Pfizer and the #COVID19 Vaccine: Greed Kills
The world has literally entered a race against COVID19 in which the most important factor is time. The speed with which we vaccinate the world will depend on the success or failure of this, which is the most important battle of humanity in modern times.
At the current rate of vaccination, it would take 5.8 years to immunize the world against COVID19. This slowness in vaccination worldwide is favoring the appearance of new variants of the virus, which would unnecessarily lengthen the pandemic.
The lengthening of the pandemic –which could last for years or perhaps decades– would represent thousands or millions of deaths more (which could be avoided); as well as even greater damage to economies, loss of employment, and increased poverty.
In this scenario of unnecessary lengthening of the pandemic, the biggest beneficiaries are pharmaceutical companies. Although the development of vaccines was financed mostly by public money, pharmaceutical companies like Pfizer insist on a business vision above the public good of humanity. Let’s see.
In the case of Pfizer, the company expects to obtain $33.5 billion in revenue from the COVID-19 mRNA vaccine in 2021 (Business Wire, 2021), with only ~ $ 1 billion invested in its research and development.
By the end of 2020, Pfizer forecasts $15 billion in revenue in 2021 from the COVID-19 mRNA vaccine (Business Wire, 2021b). This figure was updated for the first quarter of 2021 to $26 billion dollars (Business Wire, 2021) and has been revised again in mid-2021 to $33.5 billion, where it calculates the revenue margin at a “high 20%” according to its website (Pfizer, 2021).
This is USD $33.5 billion x 0.27 (as a conservative percentage of the “high 20%” mentioned in the NYSE Report), which would represent USD $9.45 billion of net profit.
Put more simply, if you consider that Pfizer invested only USD $1 billion, its percentage of profitability from the COVID-19 vaccine will be 904% during 2021 alone.
This figure is likely to be exceeded based on the increasing trend and considering current trials of the vaccine in children 6 months to 11 years, as well as a booster trial of a third dose (Pfizer, 2021).

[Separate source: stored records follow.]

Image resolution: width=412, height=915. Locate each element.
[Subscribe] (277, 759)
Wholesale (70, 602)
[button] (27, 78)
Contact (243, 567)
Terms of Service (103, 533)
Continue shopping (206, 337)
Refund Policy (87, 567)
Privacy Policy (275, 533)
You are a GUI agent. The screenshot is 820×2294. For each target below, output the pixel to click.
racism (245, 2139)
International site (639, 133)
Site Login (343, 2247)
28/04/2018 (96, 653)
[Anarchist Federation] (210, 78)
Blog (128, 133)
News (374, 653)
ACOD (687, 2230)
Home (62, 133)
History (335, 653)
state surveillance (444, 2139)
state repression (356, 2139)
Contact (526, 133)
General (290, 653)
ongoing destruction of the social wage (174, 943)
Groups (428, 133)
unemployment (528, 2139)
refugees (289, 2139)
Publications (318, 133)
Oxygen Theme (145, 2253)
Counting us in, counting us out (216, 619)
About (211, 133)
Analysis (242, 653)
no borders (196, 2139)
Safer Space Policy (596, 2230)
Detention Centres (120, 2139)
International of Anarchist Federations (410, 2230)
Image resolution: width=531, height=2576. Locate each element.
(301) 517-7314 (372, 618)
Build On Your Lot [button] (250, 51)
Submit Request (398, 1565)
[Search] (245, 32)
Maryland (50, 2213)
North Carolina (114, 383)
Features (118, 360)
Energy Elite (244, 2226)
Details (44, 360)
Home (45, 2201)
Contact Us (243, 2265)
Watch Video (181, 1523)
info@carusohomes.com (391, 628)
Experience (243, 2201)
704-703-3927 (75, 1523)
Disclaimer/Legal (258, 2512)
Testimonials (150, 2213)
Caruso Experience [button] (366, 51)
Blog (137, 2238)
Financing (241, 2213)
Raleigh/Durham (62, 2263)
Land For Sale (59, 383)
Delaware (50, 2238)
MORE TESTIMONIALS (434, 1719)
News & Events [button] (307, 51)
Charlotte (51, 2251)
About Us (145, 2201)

Although Pfizer refused to use public funds from the US government, its partner BioNTech received 800 million public funds (Global Health Center, 2021), which means that the development of the vaccine was at least 30% successful thanks to public funding.
Averaging $39 for the two doses, Pfizer’s vaccine is the most expensive of the more than 10 widely used COVID-19 vaccines in the world.
For this reason, activists from 30 civil organizations participated in a global day of protest in front of Pfizer offices in New York, Mexico, India, Panama, and Argentina.
AHF at a global level leads the Vaccinate Our World campaign, which calls for, among other points, the temporary release of patents for # COVID19 Vaccines, intentional cooperation, greater transparency, the expansion of the scope of the Global Fund to respond to the SARS-CoV2 pandemic and the realization of a New Global Public Health Convention.